Second, many (GNOME/Cubbli) users here at university who want to use
their wireless USB headphones come to ask for help. They can't seem to
figure it out themself -- and I'm not blaming them. Since I've only
configured ALSA to use those headphones, someone had to teach me how to
do it with PulseAudio. Here's how I was told to do it.
-
Launch "Default Sound Card" from System/Preferences
menu.
-
Find that tiny window that just opened and choose PulseAudio.
-
Launch pavucontrol from command line. I have no idea
if this application can be started from the GUI. Go to Output
Devices tab and select PulseAudio as default device.
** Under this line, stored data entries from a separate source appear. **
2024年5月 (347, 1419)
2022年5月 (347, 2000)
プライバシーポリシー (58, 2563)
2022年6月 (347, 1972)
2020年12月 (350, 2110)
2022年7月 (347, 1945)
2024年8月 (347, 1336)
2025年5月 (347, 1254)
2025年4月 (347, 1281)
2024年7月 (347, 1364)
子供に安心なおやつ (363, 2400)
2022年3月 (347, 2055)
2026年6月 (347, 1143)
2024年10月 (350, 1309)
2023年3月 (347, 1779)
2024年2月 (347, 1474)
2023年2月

Intuitively the checkbox to do that can be found by clicking a
down-arrow next to the device name.
-
Since you still can't hear your YouTube video playing in your
browser, go to Playback tab and move the stream to device
called PulseAudio. As expected, you have to click that
down-arrow next to application name to find that option. Repeat
this step for all applications you have started before setting
default audio device. Note that applications only show up here
if they're running. If you want to set the device for your VoIP
application, you'd better start it now. In worst case scenario
you'll have to make a call to have the application appear here.
If I get this right, PulseAudio remember which output is used for each
application. This way music and movie players can use your stereo
system for sound, and your VoIP application can use the headphones.
That's great and all, but if I never touch those settings, but then
select different device as default output device, I'd expect
the sounds to go to that device. Apparently PulseAudio does not only
remember user's choices, but also remember what device was used when
the application was started for the first time. I can imagine why
people made it this way, but part of me is still wondering "what
were they thinking!?"
Third, PulseAudio constantly crashes on me. When I started working here
last year didn't know anything about PulseAudio. When I first launched
alsamixer I noticed that strange audio device called PulseAudio. I then
started playing SIDs with my ALSA-enabled
sidplay2 only to find out that after an hour or two the sound was
no longer working. Applications didn't compain about the device, the
volume was set properly, but there was simply no sound. Eventually I
killed and restarted PulseAudio and suddenly everything started working
again. After a few days I grew tired of this, killed PulseAudio but
never restarted it. Only then I realized what PulseAudio was. I
realized PulseAudio was unnecessary source of trouble.